7. En ce qui concerne, en second lieu, l'existence d'une erreur d'appréciation, si l'appelant s'appuie sur un certificat médical du 5 décembre 2017 indiquant que son état de santé ne présente aucune contre-indication à la détention d'armes et à la pratique de la chasse, il résulte de l'instruction, d'abord, que M. A... a été admis en établissement psychiatrique en 2014 en raison d'intentions suicidaires et de menaces de mort à l'encontre de son épouse, qu'en outre et ainsi que mentionné dans un procès-verbal de renseignement administratif établi par les services de gendarmerie le 20 mai 2016, il a tenu des propos confus, aurait eu une attitude inquiétante dans la cour d'une école en invectivant violemment une institutrice devant ses élèves apeurés et aurait eu des propos menaçants tels que " j'ai envie de tuer un gendarme ", qu'une brève enquête de voisinage révèle également qu'il suscite auprès des riverains une réelle inquiétude et, enfin, qu'il ressort du procès-verbal de renseignement administratif établi le 26 décembre 2017 par les services de gendarmerie qu'il " est suivi à l'hôpital psychiatrique de Bourganeuf et qu'il est en soins réguliers auprès de l'établissement plusieurs fois par semaine ". Dans ces conditions et contrairement à ce qu'ont estimé les premiers juges, le préfet n'a commis aucune erreur d'appréciation des risques que le comportement ou l'état de santé de l'intéressé présentait pour lui-même ou pour autrui en décidant la saisie définitive de ses armes dans son arrêté du 29 décembre 2017.

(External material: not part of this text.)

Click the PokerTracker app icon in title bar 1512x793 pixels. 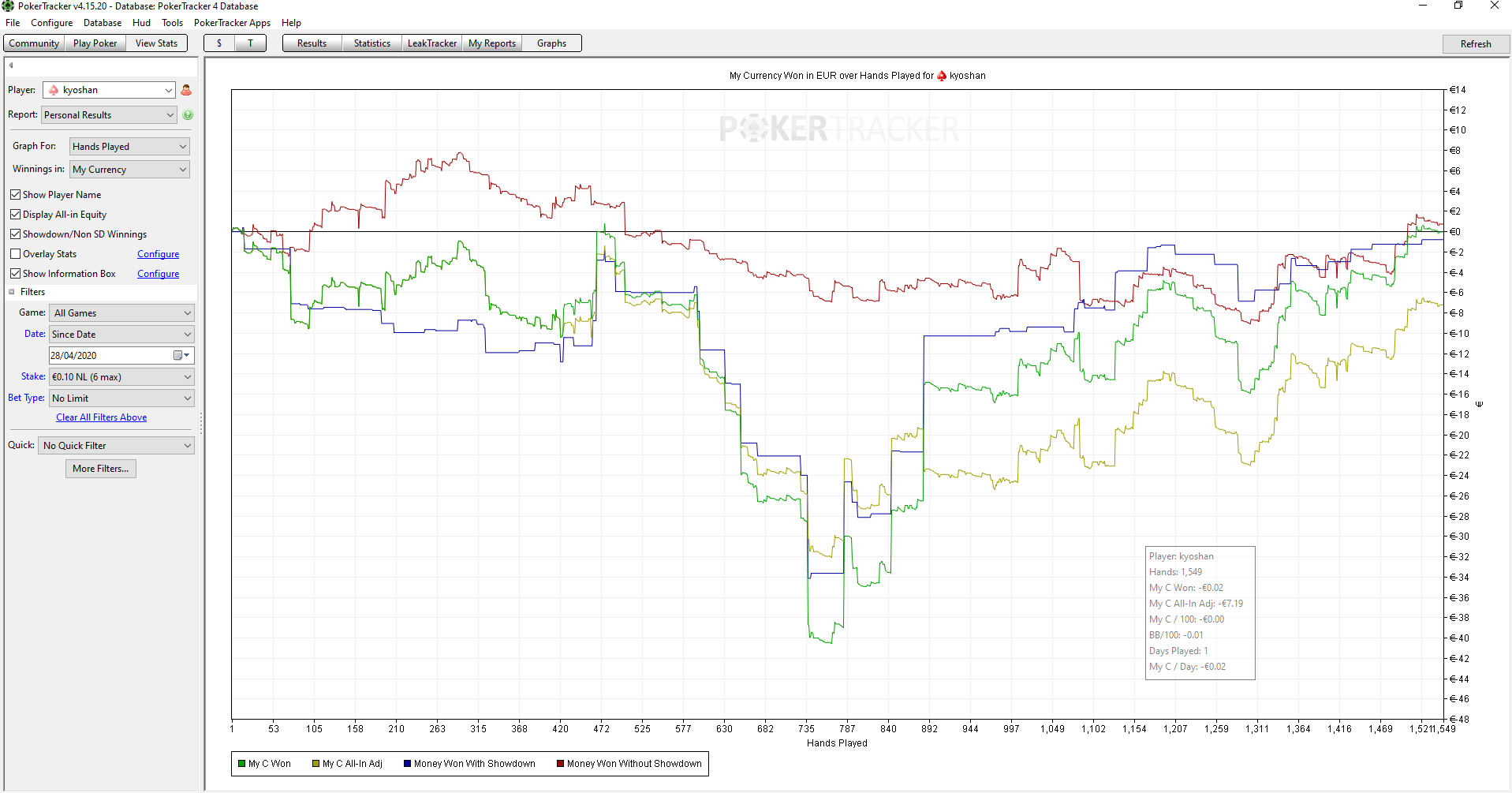click(x=8, y=6)
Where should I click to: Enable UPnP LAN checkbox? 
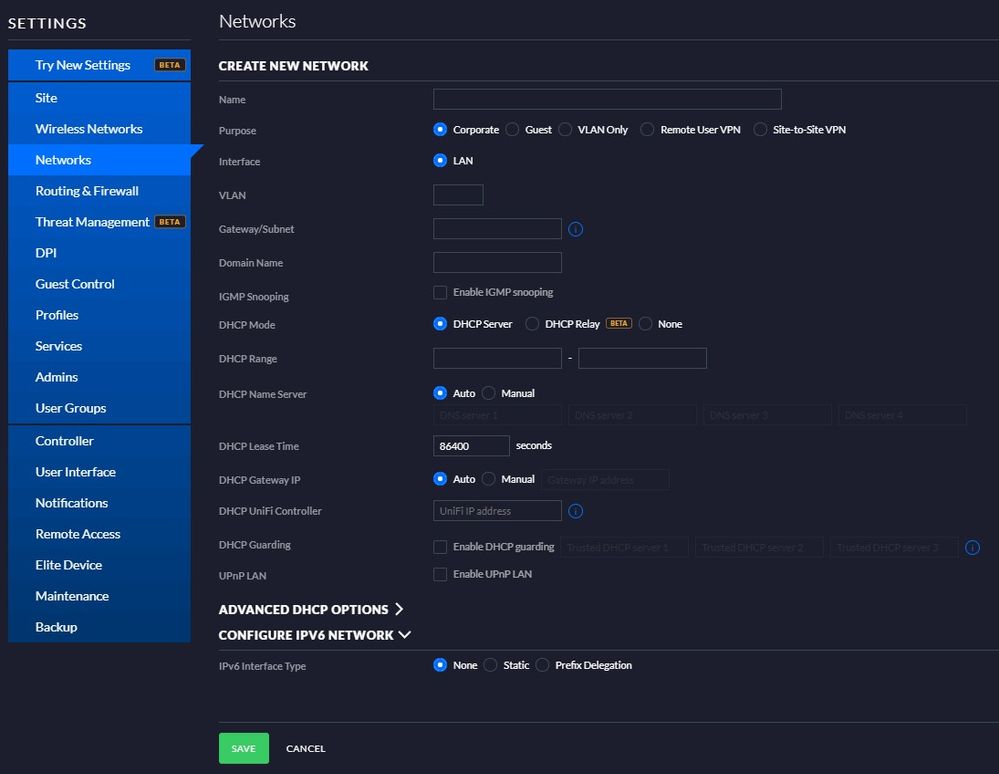(x=440, y=574)
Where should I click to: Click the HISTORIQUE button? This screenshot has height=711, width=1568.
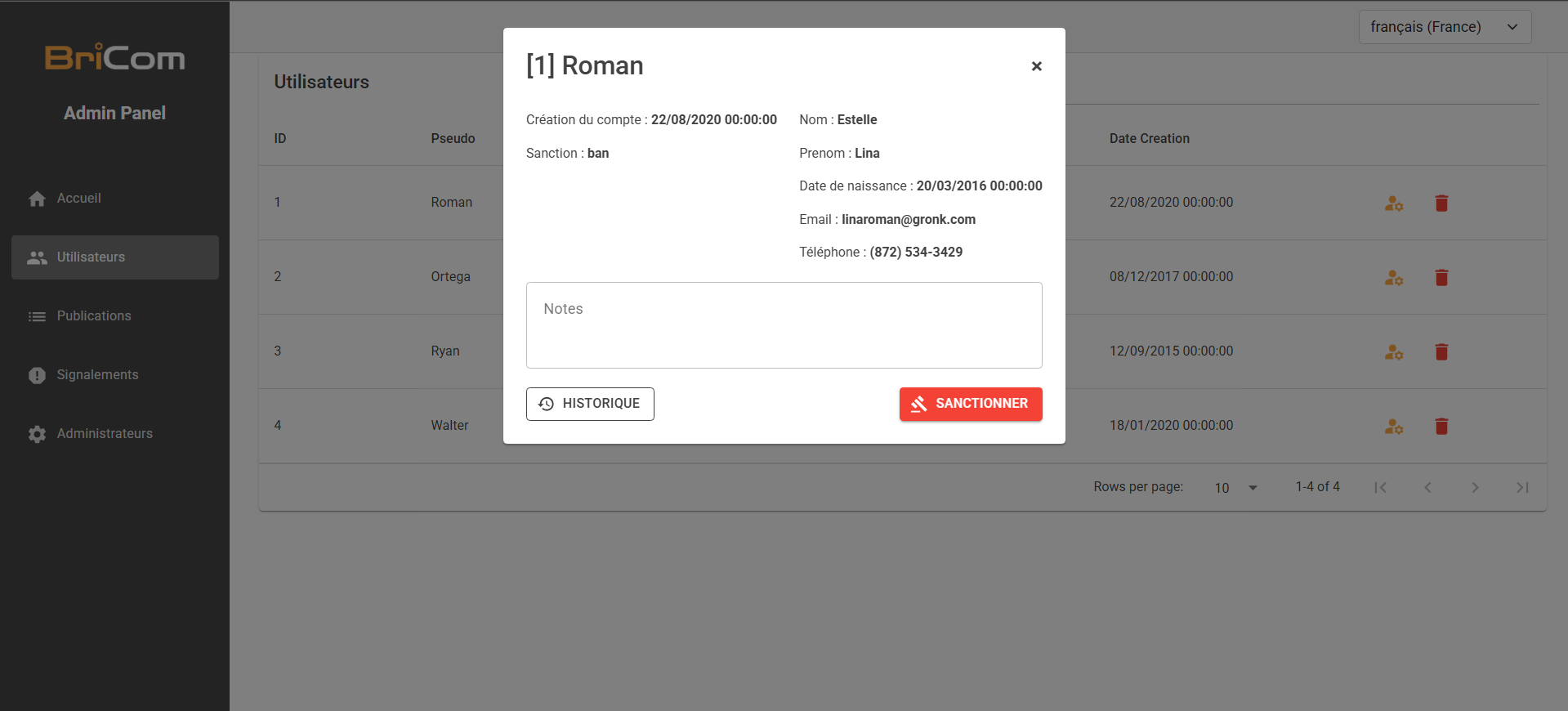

8. Il suit de ce qui vient d'être exposé que cet arrêté n'est entaché d'aucune illégalité fautive et, en conséquence, que les conclusions indemnitaires de M. A... ne peuvent qu'être rejetées.
9. Il résulte de tout ce qui précède que M. A... n'est pas fondé à se plaindre de ce que, par le jugement attaqué, le tribunal administratif de Limoges a rejeté sa demande tendant à l'annulation de l'arrêté du 29 décembre 2017 et de la décision du 28 mai 2018 du préfet de la Creuse ainsi qu'à la condamnation de l'État à l'indemniser des préjudices subis en raison de l'illégalité fautive de cet arrêté. Par voie de conséquence, ses conclusions relatives à l'application de l'article L. 761-1 du code de justice administrative ne peuvent qu'être rejetées.
DÉCIDE :
Article 1er : La requête de M. A... est rejetée.
Article 2 : Le présent arrêt sera notifié à M. B... A... et au ministre de l'intérieur. Une copie en sera adressée à la préfète de la Creuse.
Délibéré après l'audience du 19 mai 2022 à laquelle siégeaient :
M. Éric Rey-Bèthbéder, président,
Mme Frédérique Munoz-Pauziès, présidente-assesseure,
Mme Florence Rey-Gabriac, première conseillère.
Rendu public par mise à disposition au greffe, le 16 juin 2022.
La présidente-assesseure,
Frédérique Munoz-PauzièsLe président-rapporteur,
Éric Rey-Bèthbéder
La greffière,
Angélique Bonkoungou
La République mande et ordonne au ministre de l'intérieur en ce qui le concerne, et à tous huissiers de justice à ce requis, en ce qui concerne les voies de droit commun contre les parties privées, de pourvoir à l'exécution du présent arrêt.